DATA TO EXAMINE:

──────

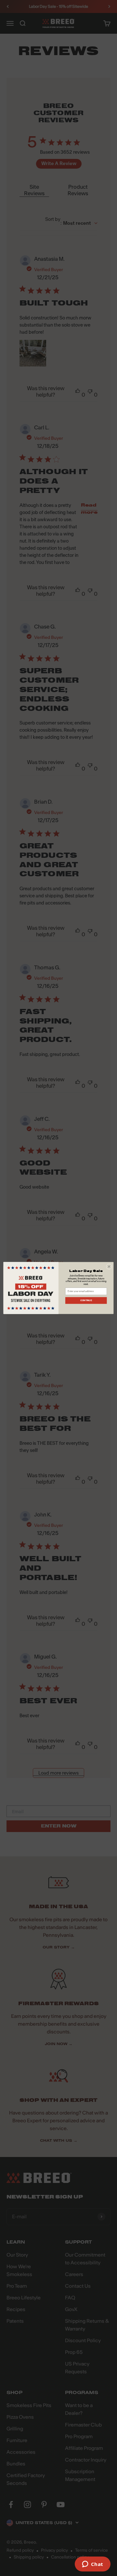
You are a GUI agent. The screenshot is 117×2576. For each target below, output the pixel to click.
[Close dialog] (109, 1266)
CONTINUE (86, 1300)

──────

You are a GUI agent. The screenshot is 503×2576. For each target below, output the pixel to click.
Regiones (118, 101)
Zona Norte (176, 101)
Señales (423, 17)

──────

DIRECTIONS FOR THIS TASK:
Exactly the lines above from the one with "You are a GUI agent. The screenshot is 117×2576." to the one with "CONTINUE (86, 1300)", both included, are to be quoted; leave the rest out.

SOLUTION:
You are a GUI agent. The screenshot is 117×2576. For each target below, output the pixel to click.
[Close dialog] (109, 1266)
CONTINUE (86, 1300)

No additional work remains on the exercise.